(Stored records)

++++++++++++++++++++

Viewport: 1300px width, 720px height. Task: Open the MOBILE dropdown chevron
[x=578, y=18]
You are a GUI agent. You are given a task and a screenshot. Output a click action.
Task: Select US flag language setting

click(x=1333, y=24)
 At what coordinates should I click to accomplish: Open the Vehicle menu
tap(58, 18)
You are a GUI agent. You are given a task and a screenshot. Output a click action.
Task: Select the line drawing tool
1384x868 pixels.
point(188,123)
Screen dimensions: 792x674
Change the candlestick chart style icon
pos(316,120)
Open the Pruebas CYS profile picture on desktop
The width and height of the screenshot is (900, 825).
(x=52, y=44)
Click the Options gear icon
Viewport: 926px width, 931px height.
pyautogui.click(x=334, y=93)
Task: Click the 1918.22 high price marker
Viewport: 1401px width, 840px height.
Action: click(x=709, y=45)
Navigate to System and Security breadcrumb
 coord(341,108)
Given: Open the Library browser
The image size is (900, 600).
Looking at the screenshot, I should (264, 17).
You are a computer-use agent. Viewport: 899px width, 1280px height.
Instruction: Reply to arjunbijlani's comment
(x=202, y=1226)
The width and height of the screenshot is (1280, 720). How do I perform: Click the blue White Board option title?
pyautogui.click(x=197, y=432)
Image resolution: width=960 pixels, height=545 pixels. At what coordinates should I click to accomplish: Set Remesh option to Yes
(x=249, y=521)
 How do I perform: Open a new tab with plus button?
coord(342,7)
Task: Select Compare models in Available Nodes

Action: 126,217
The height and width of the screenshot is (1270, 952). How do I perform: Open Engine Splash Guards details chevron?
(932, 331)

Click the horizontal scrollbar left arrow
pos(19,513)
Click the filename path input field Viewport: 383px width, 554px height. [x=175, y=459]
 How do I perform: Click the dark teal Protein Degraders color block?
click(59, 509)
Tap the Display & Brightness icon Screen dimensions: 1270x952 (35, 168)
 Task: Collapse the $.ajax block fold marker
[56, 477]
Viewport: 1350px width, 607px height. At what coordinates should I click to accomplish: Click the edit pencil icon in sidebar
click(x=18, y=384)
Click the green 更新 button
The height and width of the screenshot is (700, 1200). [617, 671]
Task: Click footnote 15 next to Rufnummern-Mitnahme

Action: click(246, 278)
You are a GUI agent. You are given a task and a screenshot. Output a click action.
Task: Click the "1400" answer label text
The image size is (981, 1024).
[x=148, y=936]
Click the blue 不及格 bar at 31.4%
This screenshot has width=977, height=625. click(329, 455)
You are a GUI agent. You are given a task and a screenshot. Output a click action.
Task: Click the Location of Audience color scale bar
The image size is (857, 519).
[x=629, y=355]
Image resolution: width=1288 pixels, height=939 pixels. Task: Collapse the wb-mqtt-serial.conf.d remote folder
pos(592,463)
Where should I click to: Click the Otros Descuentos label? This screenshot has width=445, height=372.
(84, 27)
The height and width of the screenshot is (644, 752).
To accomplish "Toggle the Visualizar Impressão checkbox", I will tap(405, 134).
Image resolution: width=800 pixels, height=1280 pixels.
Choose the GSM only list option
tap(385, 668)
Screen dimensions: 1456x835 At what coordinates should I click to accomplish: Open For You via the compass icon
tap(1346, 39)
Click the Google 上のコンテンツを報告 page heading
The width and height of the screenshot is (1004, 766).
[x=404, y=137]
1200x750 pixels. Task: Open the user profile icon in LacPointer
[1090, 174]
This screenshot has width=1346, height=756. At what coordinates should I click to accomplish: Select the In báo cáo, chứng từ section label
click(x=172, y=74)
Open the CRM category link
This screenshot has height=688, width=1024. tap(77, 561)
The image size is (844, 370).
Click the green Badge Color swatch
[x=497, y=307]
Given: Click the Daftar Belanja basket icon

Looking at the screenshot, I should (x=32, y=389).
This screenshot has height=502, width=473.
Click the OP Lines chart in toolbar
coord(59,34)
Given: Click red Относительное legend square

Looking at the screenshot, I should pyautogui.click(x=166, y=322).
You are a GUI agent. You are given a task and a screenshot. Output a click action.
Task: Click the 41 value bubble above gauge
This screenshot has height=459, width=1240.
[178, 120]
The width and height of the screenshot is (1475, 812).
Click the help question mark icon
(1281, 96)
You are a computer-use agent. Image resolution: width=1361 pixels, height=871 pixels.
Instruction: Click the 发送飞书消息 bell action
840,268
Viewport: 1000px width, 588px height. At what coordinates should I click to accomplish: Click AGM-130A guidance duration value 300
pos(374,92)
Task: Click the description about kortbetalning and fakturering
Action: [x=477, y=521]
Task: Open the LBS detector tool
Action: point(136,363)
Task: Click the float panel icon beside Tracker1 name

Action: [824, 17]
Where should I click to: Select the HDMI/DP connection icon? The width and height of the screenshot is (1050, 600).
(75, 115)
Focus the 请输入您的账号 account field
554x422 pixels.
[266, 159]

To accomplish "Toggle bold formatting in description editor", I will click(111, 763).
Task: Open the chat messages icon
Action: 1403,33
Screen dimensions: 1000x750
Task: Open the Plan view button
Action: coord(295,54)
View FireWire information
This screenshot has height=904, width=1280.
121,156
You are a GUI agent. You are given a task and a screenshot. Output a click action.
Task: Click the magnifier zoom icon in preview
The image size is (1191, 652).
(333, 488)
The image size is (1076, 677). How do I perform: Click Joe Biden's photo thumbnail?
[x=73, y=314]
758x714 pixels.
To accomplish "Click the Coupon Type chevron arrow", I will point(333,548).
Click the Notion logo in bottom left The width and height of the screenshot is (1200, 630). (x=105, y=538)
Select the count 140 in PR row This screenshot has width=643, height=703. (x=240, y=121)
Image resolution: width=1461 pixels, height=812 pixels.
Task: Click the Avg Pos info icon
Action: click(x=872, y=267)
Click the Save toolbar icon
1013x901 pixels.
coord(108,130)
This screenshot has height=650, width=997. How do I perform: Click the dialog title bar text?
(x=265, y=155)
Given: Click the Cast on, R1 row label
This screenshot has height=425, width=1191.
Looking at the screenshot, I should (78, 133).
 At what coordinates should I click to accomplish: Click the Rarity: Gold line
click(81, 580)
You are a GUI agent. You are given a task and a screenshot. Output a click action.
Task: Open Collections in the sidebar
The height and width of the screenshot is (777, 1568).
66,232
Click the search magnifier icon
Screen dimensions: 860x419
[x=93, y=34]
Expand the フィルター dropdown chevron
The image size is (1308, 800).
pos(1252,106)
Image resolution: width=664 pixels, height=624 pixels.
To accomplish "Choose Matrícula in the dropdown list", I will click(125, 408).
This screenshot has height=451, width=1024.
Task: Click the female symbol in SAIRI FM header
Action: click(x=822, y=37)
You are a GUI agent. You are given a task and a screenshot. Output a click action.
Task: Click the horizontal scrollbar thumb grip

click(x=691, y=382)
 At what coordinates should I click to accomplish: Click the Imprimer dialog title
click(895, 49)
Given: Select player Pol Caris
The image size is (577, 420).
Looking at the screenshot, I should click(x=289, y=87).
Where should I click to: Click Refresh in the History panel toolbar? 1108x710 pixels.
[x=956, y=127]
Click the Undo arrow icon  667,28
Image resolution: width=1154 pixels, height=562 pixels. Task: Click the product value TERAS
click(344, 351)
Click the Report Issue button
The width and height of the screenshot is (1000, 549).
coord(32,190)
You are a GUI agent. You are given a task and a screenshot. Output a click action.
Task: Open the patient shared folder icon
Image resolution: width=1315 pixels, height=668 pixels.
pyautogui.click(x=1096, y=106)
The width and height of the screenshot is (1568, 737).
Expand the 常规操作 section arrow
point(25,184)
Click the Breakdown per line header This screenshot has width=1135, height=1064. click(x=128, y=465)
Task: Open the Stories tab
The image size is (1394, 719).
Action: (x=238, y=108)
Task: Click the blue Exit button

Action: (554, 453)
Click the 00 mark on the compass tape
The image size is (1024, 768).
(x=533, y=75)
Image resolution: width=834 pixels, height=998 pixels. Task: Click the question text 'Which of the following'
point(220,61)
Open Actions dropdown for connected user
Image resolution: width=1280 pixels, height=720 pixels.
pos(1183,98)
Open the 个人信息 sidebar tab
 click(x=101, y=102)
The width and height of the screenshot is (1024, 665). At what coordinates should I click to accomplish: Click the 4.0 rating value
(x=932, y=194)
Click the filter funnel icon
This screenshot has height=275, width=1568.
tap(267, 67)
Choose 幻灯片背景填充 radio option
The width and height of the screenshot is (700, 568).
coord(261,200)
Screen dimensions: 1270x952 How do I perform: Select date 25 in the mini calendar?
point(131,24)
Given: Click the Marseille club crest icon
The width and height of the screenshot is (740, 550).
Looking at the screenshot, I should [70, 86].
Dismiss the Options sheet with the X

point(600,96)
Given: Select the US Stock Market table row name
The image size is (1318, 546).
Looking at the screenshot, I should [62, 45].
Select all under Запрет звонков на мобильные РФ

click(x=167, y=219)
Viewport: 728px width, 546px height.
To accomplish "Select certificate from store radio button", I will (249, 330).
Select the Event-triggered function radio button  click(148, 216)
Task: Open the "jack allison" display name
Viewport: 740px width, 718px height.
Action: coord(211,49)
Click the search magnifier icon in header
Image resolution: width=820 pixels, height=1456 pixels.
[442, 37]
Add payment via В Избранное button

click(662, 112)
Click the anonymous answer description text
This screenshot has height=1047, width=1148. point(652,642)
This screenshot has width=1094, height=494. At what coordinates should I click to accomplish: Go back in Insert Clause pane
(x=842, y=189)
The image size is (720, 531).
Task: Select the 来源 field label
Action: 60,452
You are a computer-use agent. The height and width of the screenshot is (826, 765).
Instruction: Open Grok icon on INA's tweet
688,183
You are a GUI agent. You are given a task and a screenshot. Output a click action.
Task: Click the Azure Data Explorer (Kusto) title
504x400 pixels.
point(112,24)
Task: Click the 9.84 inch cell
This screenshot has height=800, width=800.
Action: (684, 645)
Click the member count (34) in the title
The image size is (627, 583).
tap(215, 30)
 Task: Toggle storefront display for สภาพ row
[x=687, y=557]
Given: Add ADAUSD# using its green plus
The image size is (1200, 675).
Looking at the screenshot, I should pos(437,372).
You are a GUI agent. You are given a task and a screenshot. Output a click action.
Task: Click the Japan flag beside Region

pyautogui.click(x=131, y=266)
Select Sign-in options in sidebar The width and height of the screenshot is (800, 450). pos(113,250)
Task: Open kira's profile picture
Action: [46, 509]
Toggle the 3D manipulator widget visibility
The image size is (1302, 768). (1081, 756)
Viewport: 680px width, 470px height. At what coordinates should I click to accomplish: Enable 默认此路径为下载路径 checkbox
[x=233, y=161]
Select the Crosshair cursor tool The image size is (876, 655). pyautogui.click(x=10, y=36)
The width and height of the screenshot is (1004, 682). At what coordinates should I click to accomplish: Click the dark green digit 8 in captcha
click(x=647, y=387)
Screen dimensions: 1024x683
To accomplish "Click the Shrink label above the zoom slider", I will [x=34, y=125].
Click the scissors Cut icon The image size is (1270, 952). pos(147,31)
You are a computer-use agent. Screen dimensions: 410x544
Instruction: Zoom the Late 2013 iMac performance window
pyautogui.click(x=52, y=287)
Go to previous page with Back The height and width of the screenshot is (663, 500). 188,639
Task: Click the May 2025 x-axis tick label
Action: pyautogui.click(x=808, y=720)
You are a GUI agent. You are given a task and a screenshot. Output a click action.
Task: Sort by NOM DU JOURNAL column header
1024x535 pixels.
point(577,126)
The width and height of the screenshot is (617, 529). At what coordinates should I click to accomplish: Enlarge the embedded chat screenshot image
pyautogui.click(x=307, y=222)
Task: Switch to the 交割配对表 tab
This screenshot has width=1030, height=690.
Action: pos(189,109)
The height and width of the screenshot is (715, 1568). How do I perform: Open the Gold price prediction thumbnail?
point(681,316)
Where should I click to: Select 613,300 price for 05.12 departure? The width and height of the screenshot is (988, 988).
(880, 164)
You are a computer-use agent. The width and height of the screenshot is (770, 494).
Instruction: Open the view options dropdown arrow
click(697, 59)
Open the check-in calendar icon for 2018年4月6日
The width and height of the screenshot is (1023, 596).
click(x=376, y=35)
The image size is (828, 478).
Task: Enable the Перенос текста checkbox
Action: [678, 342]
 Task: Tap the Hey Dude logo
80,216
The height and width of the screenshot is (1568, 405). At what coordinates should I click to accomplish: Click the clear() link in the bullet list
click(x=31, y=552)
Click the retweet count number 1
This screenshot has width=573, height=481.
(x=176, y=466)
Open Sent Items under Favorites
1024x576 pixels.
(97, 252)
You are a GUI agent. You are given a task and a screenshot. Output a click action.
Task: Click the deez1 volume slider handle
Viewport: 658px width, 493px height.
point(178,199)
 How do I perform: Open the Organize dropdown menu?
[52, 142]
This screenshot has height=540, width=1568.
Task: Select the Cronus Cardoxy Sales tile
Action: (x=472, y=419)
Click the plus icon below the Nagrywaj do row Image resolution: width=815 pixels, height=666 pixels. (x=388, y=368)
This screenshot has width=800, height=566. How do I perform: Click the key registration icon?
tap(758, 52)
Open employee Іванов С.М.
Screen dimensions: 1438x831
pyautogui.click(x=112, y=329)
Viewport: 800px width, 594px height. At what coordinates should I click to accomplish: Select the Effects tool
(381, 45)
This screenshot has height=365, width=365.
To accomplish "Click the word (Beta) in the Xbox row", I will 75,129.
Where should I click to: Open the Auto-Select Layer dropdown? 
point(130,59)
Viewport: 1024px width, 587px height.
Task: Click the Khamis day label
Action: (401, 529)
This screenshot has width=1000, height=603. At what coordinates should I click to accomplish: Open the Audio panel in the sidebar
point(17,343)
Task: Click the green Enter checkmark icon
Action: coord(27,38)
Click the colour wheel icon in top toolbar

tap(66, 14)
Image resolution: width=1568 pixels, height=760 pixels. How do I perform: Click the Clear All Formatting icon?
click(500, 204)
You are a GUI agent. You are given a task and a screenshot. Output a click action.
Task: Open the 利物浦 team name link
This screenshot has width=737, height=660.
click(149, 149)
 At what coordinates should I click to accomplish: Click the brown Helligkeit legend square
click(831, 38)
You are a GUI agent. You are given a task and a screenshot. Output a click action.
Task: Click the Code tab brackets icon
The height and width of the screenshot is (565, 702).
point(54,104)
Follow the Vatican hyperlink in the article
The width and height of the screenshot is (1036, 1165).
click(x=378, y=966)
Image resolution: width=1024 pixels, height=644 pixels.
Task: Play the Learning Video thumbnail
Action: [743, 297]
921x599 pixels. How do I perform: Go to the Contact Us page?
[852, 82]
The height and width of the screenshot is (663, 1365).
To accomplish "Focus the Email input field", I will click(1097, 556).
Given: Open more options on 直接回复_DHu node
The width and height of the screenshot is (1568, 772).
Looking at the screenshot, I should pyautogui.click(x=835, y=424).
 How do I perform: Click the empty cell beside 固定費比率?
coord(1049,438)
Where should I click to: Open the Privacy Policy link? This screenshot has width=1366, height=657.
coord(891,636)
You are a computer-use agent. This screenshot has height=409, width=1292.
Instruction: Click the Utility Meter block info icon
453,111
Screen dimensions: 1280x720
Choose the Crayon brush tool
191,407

++++++++++++++++++++

■ Directions ■
Write down exactly the span of lines above from the one containing "Open the 个人信息 sidebar tab" to the one containing "Viewport: 728px width, 546px height.", both ends included.

■ Answer box ■
Open the 个人信息 sidebar tab
 click(x=101, y=102)
The width and height of the screenshot is (1024, 665). At what coordinates should I click to accomplish: Click the 4.0 rating value
(x=932, y=194)
Click the filter funnel icon
This screenshot has height=275, width=1568.
tap(267, 67)
Choose 幻灯片背景填充 radio option
The width and height of the screenshot is (700, 568).
coord(261,200)
Screen dimensions: 1270x952 How do I perform: Select date 25 in the mini calendar?
point(131,24)
Given: Click the Marseille club crest icon
The width and height of the screenshot is (740, 550).
Looking at the screenshot, I should [70, 86].
Dismiss the Options sheet with the X

point(600,96)
Given: Select the US Stock Market table row name
The image size is (1318, 546).
Looking at the screenshot, I should [62, 45].
Select all under Запрет звонков на мобильные РФ

click(x=167, y=219)
Viewport: 728px width, 546px height.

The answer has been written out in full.